"""

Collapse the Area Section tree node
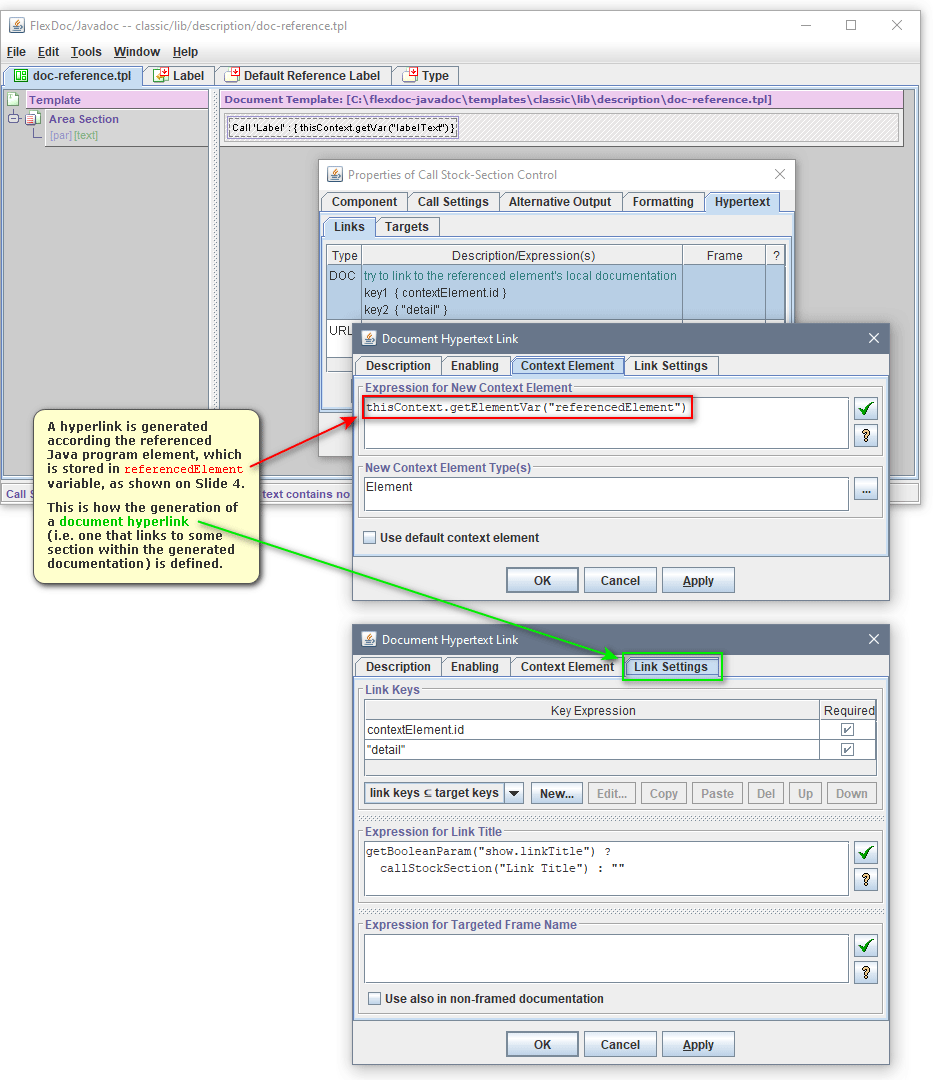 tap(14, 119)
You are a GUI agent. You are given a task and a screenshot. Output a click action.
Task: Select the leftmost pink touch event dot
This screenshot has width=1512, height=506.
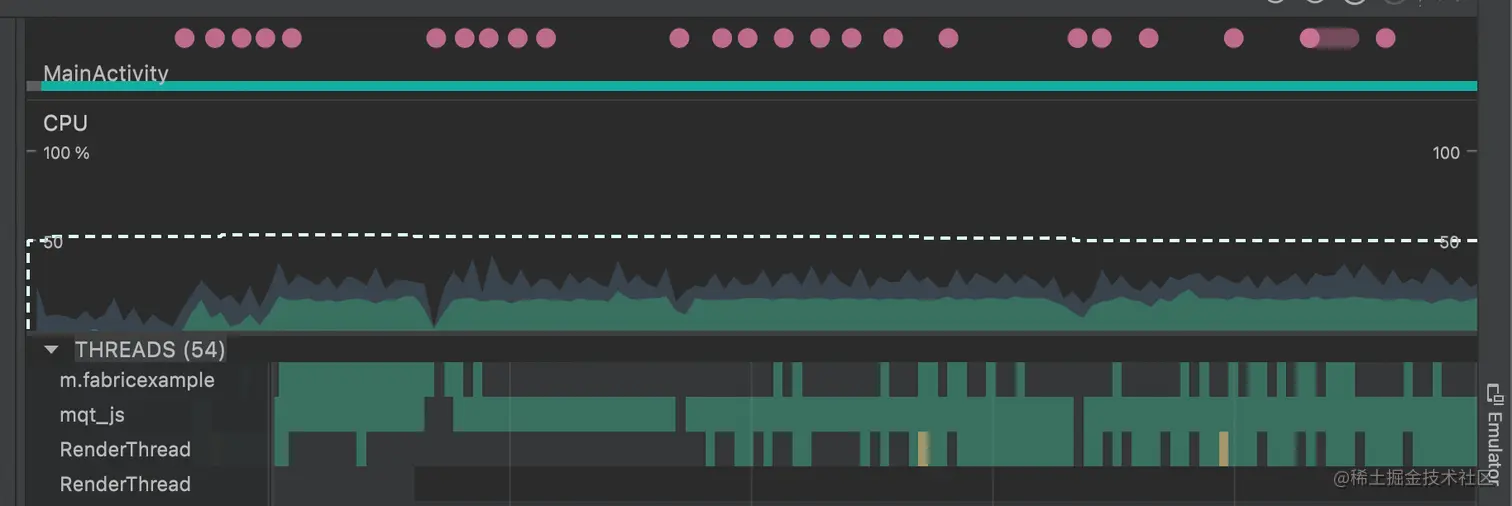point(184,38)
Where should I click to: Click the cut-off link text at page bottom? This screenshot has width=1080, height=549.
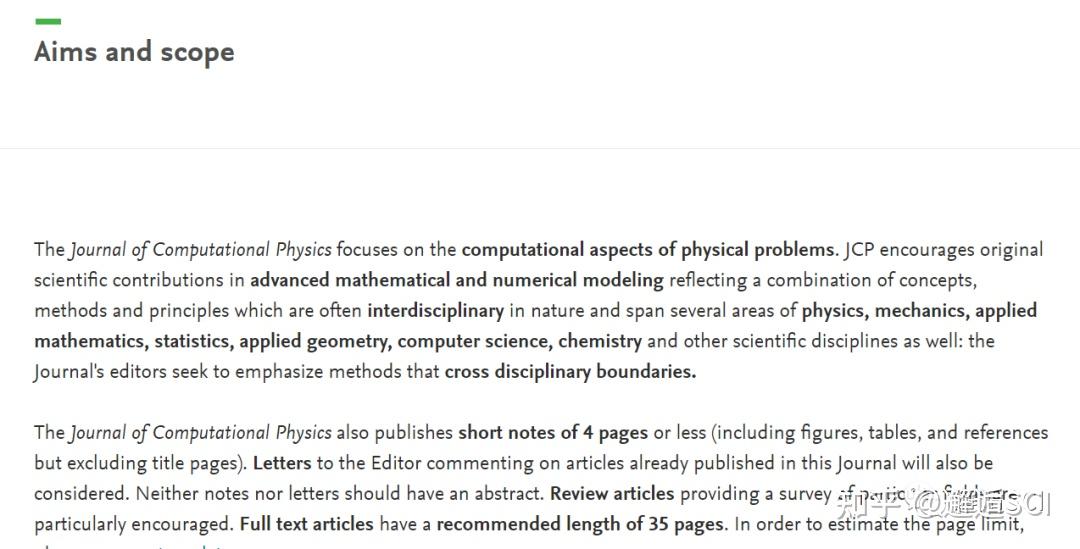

"""

■ **EXERCISE REQUIREMENTS**:
Without any of its images, the data above should be returned exactly.

■ **RESULT OF THE TASK**:
Collapse the Area Section tree node
 tap(14, 119)
You are a GUI agent. You are given a task and a screenshot. Output a click action.
Task: Select the leftmost pink touch event dot
This screenshot has width=1512, height=506.
point(184,38)
Where should I click to: Click the cut-off link text at page bottom? This screenshot has width=1080, height=549.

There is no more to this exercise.